I like to blog, but I can't afford to spend a lot of time on it. Solution: limit myself to 15 minutes per post.
One link, one picture maximum.
All comments, critiques and corrections are welcome. Thank you.

Social Network Analysis of the Social Media Club - Kuala Lumpur

SMCKL is a group that meets occasionally to explore matters relevant to social media and industry. The most recent one was about social media monitoring tools, and featured three presentations by comScore, Brandtology and JamiQ. They were interesting, but I was surprised that nobody was talking about social network analysis - so I thought I'd do a little demonstration here.
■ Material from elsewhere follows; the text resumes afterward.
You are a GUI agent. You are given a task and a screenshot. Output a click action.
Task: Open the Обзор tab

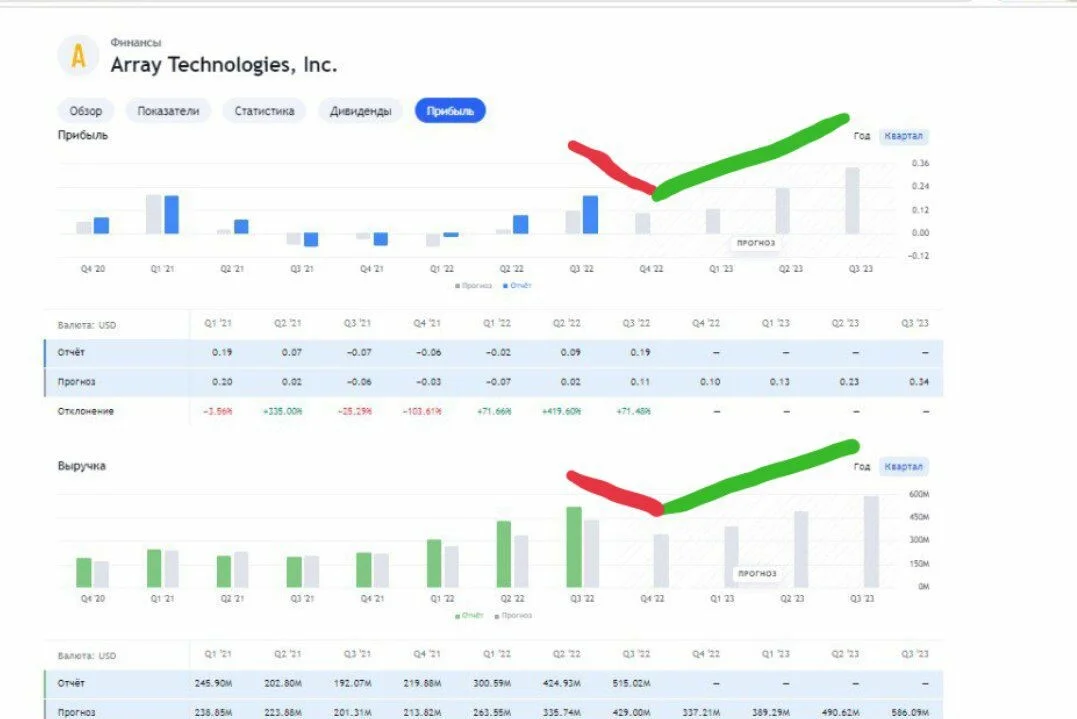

There was much tweeting going on before and after the evening, which was also an occasion for people to meet and network. Using NodeXL, I gathered all the tweets with the hashtag #smckl: in all there were 71 tweeters, and 757 'edges' (i.e. links in the form of 'Followed' relationships, 'Mentions', or 'Replies to'). The following examples only take into account the Followed relationship - i.e. I am only showing a link between tweeters when one follows the other.

A question for social media monitoring has to be: how influential is any particular tweeter? Here I'll look at two ways of visualising that.

Followers
A common measure is how many followers a tweeter has.
nodexl social network analysis sna visualisation twitter social media malaysia

In these images, the size of the profile picture is proportionate to the number of followers - the bigger the profile picture, the more followers. Also, the more central the tweeter is, the more ties s/he has with the other tweeters. The person in the middle is the most embedded in the network - with the most ties to other people, directly or indirectly; on the other hand, as you can see, there are some really on the edge - with only a couple of lines attached them to the denser cluster in the middle. They are outliers, less likely to be influential within this group.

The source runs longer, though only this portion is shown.